Data for this task START
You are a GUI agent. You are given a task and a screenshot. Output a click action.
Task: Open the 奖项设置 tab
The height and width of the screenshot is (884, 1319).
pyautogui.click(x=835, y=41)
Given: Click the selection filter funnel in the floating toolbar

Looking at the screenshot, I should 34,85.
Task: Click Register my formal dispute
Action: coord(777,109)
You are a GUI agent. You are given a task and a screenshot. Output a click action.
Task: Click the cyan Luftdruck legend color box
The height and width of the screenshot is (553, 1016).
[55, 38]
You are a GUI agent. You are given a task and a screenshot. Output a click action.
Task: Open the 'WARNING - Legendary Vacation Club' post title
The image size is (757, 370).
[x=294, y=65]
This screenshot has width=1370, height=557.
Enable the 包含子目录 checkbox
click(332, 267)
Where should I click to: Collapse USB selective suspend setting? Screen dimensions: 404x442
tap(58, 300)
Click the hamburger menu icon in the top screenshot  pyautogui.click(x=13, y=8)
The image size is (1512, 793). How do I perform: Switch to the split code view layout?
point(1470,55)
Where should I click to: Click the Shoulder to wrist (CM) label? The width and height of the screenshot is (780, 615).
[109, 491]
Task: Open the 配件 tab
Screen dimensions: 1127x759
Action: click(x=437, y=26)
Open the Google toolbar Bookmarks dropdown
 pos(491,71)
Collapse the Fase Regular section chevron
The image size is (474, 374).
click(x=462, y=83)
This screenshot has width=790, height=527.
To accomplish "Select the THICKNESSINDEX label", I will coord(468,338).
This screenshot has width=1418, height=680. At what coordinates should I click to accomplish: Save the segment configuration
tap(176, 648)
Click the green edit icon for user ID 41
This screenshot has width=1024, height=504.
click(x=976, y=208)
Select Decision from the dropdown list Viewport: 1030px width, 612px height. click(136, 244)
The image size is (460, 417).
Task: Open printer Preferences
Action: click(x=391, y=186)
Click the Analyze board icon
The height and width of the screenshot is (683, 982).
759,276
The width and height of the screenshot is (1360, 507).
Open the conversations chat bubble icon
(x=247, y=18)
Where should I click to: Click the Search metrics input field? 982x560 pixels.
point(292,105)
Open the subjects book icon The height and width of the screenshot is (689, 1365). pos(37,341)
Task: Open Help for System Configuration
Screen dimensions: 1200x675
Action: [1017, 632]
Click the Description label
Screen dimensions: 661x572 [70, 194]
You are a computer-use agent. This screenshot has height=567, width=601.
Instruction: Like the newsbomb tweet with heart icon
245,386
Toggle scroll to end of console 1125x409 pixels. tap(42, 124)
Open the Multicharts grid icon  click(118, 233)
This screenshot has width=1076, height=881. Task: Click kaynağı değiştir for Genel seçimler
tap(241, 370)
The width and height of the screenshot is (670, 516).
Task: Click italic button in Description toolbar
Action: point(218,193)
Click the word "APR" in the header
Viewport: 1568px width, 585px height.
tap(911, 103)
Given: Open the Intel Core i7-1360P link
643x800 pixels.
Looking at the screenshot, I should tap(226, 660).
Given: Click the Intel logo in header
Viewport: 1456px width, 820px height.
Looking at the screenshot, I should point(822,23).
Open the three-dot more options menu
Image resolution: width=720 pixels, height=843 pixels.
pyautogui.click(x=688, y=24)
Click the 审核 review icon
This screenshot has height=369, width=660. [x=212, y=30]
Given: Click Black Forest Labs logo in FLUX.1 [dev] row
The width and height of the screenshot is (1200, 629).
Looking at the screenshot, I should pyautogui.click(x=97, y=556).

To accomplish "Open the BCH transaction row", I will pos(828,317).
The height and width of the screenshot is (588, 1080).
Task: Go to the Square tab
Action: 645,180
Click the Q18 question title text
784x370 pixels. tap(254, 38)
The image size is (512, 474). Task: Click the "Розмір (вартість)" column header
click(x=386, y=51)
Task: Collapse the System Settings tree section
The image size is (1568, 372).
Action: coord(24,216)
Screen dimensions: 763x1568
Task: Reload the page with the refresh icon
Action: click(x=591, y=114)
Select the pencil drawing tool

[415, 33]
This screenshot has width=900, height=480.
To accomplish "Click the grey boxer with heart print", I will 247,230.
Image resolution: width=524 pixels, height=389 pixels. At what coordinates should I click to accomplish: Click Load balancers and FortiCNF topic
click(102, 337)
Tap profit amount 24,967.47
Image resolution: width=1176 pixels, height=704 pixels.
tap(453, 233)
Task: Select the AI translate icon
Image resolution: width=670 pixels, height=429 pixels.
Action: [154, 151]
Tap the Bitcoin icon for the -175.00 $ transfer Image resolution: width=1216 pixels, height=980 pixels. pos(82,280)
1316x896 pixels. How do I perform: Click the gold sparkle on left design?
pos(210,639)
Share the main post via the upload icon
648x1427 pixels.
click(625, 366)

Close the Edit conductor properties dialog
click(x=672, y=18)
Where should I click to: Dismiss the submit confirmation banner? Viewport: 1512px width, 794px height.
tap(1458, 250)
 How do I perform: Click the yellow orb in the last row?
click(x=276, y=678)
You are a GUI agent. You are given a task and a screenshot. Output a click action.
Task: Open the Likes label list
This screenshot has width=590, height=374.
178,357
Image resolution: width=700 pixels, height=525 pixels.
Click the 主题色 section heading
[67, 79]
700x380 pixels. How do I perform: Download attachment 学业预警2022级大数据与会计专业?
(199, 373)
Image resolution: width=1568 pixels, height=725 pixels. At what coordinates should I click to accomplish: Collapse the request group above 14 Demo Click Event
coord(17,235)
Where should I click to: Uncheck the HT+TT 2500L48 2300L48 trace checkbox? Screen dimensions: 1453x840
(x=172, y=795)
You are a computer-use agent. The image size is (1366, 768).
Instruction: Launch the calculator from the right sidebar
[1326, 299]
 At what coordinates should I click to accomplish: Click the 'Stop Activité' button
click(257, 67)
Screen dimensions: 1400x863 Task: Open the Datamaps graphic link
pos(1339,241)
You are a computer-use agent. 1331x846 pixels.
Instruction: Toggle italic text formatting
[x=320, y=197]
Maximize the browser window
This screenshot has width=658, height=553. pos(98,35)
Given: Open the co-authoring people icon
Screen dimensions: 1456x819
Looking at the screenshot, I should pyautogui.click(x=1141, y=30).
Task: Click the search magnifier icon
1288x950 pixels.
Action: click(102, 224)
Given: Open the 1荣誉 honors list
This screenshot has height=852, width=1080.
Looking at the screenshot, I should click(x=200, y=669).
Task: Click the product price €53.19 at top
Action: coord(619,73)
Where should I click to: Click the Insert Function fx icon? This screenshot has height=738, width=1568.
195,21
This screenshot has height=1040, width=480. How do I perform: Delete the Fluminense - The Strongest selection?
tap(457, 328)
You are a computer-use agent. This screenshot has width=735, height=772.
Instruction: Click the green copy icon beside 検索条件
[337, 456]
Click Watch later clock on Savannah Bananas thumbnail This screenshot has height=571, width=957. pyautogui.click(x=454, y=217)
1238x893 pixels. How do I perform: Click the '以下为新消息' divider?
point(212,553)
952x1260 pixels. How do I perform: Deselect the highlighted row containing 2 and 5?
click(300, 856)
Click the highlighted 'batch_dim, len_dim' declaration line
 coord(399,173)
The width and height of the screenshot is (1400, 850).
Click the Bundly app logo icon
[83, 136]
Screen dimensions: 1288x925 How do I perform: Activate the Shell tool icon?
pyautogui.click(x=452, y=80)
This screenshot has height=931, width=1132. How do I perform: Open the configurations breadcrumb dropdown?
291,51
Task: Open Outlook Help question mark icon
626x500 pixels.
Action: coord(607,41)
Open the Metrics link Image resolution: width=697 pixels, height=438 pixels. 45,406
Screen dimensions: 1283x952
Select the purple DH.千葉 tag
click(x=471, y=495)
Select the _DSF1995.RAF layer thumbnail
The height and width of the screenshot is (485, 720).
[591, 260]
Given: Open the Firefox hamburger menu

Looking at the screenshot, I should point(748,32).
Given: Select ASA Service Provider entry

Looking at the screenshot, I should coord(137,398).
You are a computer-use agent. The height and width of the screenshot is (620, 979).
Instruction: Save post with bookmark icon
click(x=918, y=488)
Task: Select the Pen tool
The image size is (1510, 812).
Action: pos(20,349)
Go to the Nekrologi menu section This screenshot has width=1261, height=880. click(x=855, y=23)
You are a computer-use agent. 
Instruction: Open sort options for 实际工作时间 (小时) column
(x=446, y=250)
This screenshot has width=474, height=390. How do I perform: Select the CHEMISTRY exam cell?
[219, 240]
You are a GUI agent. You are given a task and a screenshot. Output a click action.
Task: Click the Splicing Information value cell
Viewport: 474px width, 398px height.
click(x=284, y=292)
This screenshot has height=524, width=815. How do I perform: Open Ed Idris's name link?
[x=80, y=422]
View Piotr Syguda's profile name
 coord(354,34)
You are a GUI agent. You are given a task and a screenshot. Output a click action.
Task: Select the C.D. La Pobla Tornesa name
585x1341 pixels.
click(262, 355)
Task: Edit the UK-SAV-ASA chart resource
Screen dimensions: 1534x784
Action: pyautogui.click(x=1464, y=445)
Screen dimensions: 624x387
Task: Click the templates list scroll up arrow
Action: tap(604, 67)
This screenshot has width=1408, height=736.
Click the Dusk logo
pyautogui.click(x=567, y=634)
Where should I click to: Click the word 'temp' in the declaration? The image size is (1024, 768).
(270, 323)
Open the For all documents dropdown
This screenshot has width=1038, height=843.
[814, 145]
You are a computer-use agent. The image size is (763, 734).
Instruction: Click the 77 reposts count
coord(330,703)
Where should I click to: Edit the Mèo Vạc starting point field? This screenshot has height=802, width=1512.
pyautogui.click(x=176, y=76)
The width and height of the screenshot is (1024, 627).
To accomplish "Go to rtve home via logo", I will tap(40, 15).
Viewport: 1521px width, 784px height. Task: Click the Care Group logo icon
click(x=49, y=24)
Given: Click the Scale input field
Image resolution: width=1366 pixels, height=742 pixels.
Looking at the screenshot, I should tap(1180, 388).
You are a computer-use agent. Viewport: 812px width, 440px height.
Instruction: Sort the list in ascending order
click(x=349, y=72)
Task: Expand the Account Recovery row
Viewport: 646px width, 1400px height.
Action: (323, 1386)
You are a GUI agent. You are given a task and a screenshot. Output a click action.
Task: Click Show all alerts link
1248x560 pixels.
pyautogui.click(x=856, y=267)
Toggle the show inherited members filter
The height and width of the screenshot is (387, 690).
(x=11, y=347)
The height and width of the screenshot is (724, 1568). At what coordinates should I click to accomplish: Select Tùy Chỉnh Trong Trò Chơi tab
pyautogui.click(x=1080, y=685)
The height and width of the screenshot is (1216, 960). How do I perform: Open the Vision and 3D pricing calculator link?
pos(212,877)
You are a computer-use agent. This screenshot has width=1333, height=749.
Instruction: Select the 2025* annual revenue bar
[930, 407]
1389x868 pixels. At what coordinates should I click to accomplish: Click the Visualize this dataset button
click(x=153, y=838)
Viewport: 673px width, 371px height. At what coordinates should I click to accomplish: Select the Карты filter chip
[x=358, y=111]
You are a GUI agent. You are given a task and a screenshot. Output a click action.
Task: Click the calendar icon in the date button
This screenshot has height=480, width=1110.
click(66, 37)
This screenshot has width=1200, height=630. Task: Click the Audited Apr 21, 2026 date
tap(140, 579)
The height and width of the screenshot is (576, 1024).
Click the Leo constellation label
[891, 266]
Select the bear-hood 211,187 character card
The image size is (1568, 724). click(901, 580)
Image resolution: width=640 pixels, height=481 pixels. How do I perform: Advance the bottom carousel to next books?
Data for this task END
**Exercise prompt**
Reproduce exactly the section above that begins at the line containing "This screenshot has height=1040, width=480." and ends at the line containing "Click Watch later", leaving out all other lines.

**Solution below**
This screenshot has height=1040, width=480. How do I perform: Delete the Fluminense - The Strongest selection?
tap(457, 328)
You are a computer-use agent. This screenshot has width=735, height=772.
Instruction: Click the green copy icon beside 検索条件
[337, 456]
Click Watch later clock on Savannah Bananas thumbnail This screenshot has height=571, width=957. pyautogui.click(x=454, y=217)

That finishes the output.